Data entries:
————

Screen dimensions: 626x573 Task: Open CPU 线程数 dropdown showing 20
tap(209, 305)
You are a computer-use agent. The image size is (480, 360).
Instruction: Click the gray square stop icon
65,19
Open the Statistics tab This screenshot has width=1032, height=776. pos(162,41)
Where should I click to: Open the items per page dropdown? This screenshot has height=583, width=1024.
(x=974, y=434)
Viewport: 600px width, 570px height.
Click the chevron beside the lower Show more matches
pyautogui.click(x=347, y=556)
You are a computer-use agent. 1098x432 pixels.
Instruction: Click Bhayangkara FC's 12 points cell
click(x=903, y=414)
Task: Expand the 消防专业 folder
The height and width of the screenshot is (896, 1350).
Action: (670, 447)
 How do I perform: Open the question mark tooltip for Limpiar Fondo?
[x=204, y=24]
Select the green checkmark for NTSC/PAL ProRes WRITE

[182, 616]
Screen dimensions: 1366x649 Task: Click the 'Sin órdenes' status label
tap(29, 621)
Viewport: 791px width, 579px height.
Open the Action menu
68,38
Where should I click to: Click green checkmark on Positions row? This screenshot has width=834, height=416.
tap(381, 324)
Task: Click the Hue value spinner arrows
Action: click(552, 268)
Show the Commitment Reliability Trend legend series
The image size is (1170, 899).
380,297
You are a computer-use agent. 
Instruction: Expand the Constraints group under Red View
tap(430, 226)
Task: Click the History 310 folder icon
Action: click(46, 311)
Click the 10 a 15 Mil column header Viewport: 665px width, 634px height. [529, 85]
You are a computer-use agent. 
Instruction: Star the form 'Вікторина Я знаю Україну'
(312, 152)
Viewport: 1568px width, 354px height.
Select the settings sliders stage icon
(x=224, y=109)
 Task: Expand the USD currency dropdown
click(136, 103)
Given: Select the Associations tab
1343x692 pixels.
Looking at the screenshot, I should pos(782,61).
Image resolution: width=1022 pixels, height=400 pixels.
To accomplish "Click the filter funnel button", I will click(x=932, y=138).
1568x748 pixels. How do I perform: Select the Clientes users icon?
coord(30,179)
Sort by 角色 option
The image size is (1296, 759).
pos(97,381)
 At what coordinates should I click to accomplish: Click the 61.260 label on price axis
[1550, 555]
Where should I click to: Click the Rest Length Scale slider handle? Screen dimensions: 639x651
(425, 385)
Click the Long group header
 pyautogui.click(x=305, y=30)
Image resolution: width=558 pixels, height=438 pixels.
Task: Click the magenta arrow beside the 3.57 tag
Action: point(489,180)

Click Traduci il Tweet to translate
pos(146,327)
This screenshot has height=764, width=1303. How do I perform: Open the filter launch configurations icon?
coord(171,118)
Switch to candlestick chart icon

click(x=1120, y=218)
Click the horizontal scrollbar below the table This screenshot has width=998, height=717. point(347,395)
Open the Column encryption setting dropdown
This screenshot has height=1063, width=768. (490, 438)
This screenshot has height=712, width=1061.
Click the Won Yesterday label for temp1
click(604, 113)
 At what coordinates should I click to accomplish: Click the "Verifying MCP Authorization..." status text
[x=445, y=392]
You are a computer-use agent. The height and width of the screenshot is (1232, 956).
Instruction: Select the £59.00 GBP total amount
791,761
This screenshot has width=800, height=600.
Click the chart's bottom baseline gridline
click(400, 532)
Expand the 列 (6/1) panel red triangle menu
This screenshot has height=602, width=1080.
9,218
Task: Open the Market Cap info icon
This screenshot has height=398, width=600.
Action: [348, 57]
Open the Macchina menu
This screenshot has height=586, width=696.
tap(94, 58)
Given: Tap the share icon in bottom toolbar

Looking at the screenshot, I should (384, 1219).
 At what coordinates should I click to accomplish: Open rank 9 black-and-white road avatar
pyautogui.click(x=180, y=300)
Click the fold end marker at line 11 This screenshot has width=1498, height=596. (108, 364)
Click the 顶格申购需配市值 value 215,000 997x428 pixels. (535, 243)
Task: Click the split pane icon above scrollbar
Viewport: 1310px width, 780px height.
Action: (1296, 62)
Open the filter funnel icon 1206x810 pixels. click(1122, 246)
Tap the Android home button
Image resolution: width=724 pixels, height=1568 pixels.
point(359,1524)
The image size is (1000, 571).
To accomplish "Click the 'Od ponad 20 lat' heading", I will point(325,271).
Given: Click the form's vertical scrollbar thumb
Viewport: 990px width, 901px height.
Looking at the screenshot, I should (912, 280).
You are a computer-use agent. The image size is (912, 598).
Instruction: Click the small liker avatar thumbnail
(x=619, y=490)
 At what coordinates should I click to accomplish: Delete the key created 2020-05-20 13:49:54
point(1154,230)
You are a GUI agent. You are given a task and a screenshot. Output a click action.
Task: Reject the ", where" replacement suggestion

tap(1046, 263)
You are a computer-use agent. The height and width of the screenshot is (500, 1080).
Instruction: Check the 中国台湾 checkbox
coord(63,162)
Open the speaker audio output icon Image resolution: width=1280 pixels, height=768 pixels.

————

WORK TO COMPLETE:
Each line in the data that holds the word "funnel" must be copied.

REPLY TO THE EXERCISE:
To accomplish "Click the filter funnel button", I will click(x=932, y=138).
Open the filter funnel icon 1206x810 pixels. click(1122, 246)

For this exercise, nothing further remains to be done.